Un soir qu'il prend des verres avec des amis, Antonio Fischetti -, journaliste à Charlie Hebdo-, se met à parler musique. "Je ne sais plus pourquoi, à un moment donné, quelqu'un a parlé de saxophone. Un copain turc a alors demandé malicieusement : "Vous savez ce que signifie "Jouer du saxophone" chez nous ?". Charb a sorti une vanne, comme à son habitude. Et l'idée d'écrire un dictionnaire sexuel international est venue, tout naturellement, clôturer cette soirée amusante. Quelques années plus tard, avec l'aide de trente traducteurs pas bégueules et du dessinateur Charb qui illustre joyeusement les textes, Antonio sort enfin ce livre, qui sous des airs faussement comiques, cache une extraordinaire somme de reflexions autour de la sexualité. Une exposition lui est même consacrée, au Musée de l'érotisme, qui consacre son dernier étage tout entier aux couvertures les plus outrageantes de Charlie hebdo, ainsi qu'aux mots les plus fleuris d'Antonio.

"Eternuer dans le chou fleur est un tour d'horizon, en mots et en images, des métaphores érotiques les plus savoureuses. Savez-vous ce que veut dire une «roulette vaticane» en Suède ? «Lancer l'hameçon», en Thaïlande ? «Recevoir Andres» en Argentine, «compter les carreaux» au Portugal ? «Etre porté par un nuage et conduire dans le brouillard» en Chine ? Après ce livre, vous ne verrez plus le monde de la même manière. Partout, vous verrez des seins, des pénis, des vulves. Partout !". Pour ne pas perdre pied entre les 6000 langues actuellement répertoriées dans le monde et les innombrables métaphore que l'on retrouve souvent dans des cultures parfois très éloignées, Antonio Fischetti a adopté le style court et coupant : "J'ai opéré un tri sélectif et subjectif, explique-t-il. Il est apparu que les métaphores se regroupaient en 6 grandes catégories qui ont donné lieu aux 6 chapitres du livre" : la nourriture, les animaux, le sport (et par extension la guerre), les objets, les étrangers et la religion.

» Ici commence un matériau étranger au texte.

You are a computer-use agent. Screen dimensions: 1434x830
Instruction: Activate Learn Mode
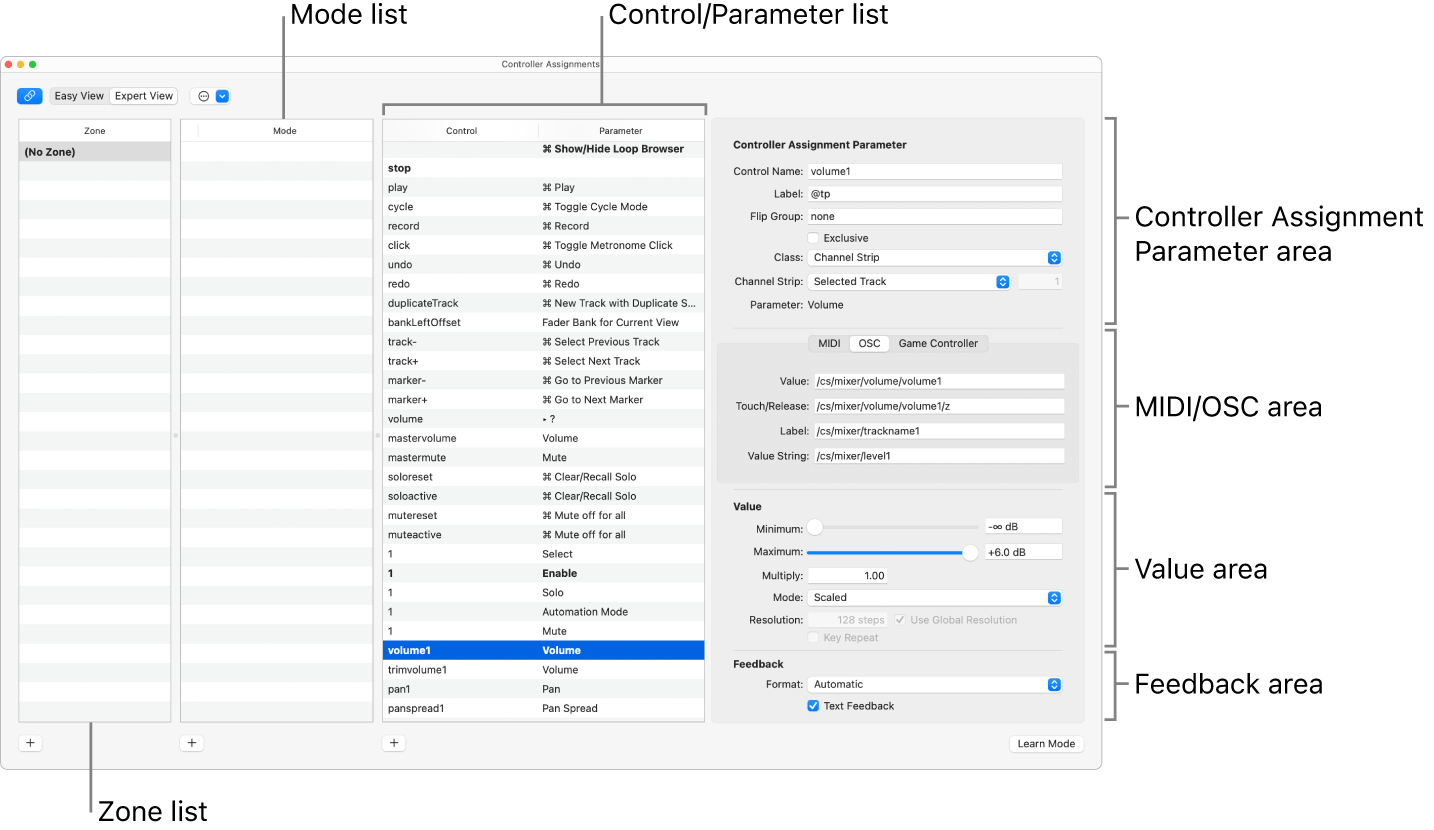1046,743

Au chapitre nourriture, on se régale d'expressions parfois si imagées qu'elles pourraient très bien vouloir dire une chose et son contraire. Que peut bien signifier "jambonner" (jamonear) au Vénézuéla  ? Ou "faire marmelade" au Portugal ? Au rayon "self-service", Antonio Fischetti nous apprend que si les Français "montent les blancs en neige", au Pays-bas ils "battent la mayonnaise". Les Norvégiens, eux, "caressent le saumon". Les norvégiennes qui se masturbent, en revanche, "grattent les légumes" et les Anglaises "cuisent les concombres". Toujours en Angleterre, "faire un sachet de thé" désigne la "mise en bouche des testicules". "Eternuer dans le chou" signifie "faire un cunnilingus". Quand l'Iranien est en érection, il dit que son "kebab est en brochette". Quand c'est un Coréen, il dit que son "piment se met en colère". Ces expressions peuvent sembler anecdotiques. Pas tant que ça. Lisez attentivement ce livre avant de partir en voyage, car il y a des expressions comme "faire la vaisselle" ou "attendre au feu rouge" qui pourraient très bien vous valoir des moqueries à l'étranger.

L’autre intérêt de ce petit guide, c’est qu’il souligne l’universalité de certaines métaphores sexuelles. Celle des oeufs par exemple. En Israel (

beytsim

), en Chine (dan), en Finlande (munat), en Roumanie (oua), au Vénézuela (huevos), en Croatie (jaja)… En fait, quasiment partout, les oeufs désignent les testicules. Les Anglais apportent une précision en parlant d’eggs in the basket (oeufs dans le panier). “

On sait que la région la plus fragile du corps humain l’est autant que des oeufs,

explique Antonio Fischetti, avec délicatesse.

Ce qui explique que le caractère le plus signifiant des testicules, celui par lequel on éprouve le besoin de les désigner, ça n’est pas leur taille (contrairement au pénis, personne ne cherche à les surdimensionner), mais leur fragilité. Comme si la dualité entre pénis et testicules cristallisait toute l’ambivalence du sexe masculin: fort et puissant en façade, mais fragile et vulnérable par en-dessous

”.

Eternuer dans le chou-fleur, d’Antonio Fischetti. Dessins de Charb. Ed. Charlie Hebdo, les Echappés.

De novembre 2009 à mai 2010 : exposition Charlie Hebdo.